-- Requirements --
Set out the following data as a numbered list, omitting any blank lines.

[Data on target coordinates]
+ + + +

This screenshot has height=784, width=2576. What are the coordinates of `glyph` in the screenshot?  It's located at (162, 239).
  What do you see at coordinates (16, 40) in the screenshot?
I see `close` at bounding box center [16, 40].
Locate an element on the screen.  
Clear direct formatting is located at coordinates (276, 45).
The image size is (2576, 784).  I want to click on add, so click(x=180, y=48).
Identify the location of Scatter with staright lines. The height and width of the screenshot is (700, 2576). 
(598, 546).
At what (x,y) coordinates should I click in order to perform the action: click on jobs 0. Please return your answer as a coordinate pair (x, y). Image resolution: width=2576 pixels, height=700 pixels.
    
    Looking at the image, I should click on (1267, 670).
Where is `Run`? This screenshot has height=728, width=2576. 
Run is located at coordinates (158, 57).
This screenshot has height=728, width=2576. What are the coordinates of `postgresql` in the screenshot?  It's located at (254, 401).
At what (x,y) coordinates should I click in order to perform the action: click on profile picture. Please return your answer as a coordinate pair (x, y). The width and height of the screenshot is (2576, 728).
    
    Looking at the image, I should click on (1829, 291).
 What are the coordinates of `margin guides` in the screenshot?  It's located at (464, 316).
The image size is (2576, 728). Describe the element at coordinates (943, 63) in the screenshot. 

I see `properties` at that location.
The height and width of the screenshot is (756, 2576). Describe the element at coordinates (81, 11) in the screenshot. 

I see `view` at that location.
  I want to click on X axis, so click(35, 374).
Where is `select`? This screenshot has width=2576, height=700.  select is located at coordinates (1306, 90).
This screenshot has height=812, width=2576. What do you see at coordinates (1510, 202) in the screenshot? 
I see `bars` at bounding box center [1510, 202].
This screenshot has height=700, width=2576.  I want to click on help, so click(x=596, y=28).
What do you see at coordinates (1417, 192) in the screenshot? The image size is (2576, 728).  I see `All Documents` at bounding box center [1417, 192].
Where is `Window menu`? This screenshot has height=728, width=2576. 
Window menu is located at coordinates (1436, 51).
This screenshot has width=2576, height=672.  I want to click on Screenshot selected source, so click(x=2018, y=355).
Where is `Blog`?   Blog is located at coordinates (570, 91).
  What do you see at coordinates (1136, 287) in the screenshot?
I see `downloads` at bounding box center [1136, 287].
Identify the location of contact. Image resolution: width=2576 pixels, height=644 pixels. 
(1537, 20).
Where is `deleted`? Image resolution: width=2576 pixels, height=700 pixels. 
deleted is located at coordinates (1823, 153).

+ + + +

-- Finished exercise --
1. This screenshot has height=784, width=2576. What are the coordinates of `glyph` in the screenshot?  It's located at (162, 239).
2.   What do you see at coordinates (16, 40) in the screenshot?
3. I see `close` at bounding box center [16, 40].
4. Locate an element on the screen.  
5. Clear direct formatting is located at coordinates (276, 45).
6. The image size is (2576, 784).  I want to click on add, so click(x=180, y=48).
7. Identify the location of Scatter with staright lines. The height and width of the screenshot is (700, 2576). 
8. (598, 546).
9. At what (x,y) coordinates should I click in order to perform the action: click on jobs 0. Please return your answer as a coordinate pair (x, y). Image resolution: width=2576 pixels, height=700 pixels.
10.     Looking at the image, I should click on (1267, 670).
11. Where is `Run`? This screenshot has height=728, width=2576. 
12. Run is located at coordinates (158, 57).
13. This screenshot has height=728, width=2576. What are the coordinates of `postgresql` in the screenshot?  It's located at (254, 401).
14. At what (x,y) coordinates should I click in order to perform the action: click on profile picture. Please return your answer as a coordinate pair (x, y). The width and height of the screenshot is (2576, 728).
15.     Looking at the image, I should click on (1829, 291).
16.  What are the coordinates of `margin guides` in the screenshot?  It's located at (464, 316).
17. The image size is (2576, 728). Describe the element at coordinates (943, 63) in the screenshot. 
18. I see `properties` at that location.
19. The height and width of the screenshot is (756, 2576). Describe the element at coordinates (81, 11) in the screenshot. 
20. I see `view` at that location.
21.   I want to click on X axis, so click(35, 374).
22. Where is `select`? This screenshot has width=2576, height=700.  select is located at coordinates (1306, 90).
23. This screenshot has height=812, width=2576. What do you see at coordinates (1510, 202) in the screenshot? 
24. I see `bars` at bounding box center [1510, 202].
25. This screenshot has height=700, width=2576.  I want to click on help, so click(x=596, y=28).
26. What do you see at coordinates (1417, 192) in the screenshot? The image size is (2576, 728).  I see `All Documents` at bounding box center [1417, 192].
27. Where is `Window menu`? This screenshot has height=728, width=2576. 
28. Window menu is located at coordinates (1436, 51).
29. This screenshot has width=2576, height=672.  I want to click on Screenshot selected source, so click(x=2018, y=355).
30. Where is `Blog`?   Blog is located at coordinates (570, 91).
31.   What do you see at coordinates (1136, 287) in the screenshot?
32. I see `downloads` at bounding box center [1136, 287].
33. Identify the location of contact. Image resolution: width=2576 pixels, height=644 pixels. 
34. (1537, 20).
35. Where is `deleted`? Image resolution: width=2576 pixels, height=700 pixels. 
36. deleted is located at coordinates (1823, 153).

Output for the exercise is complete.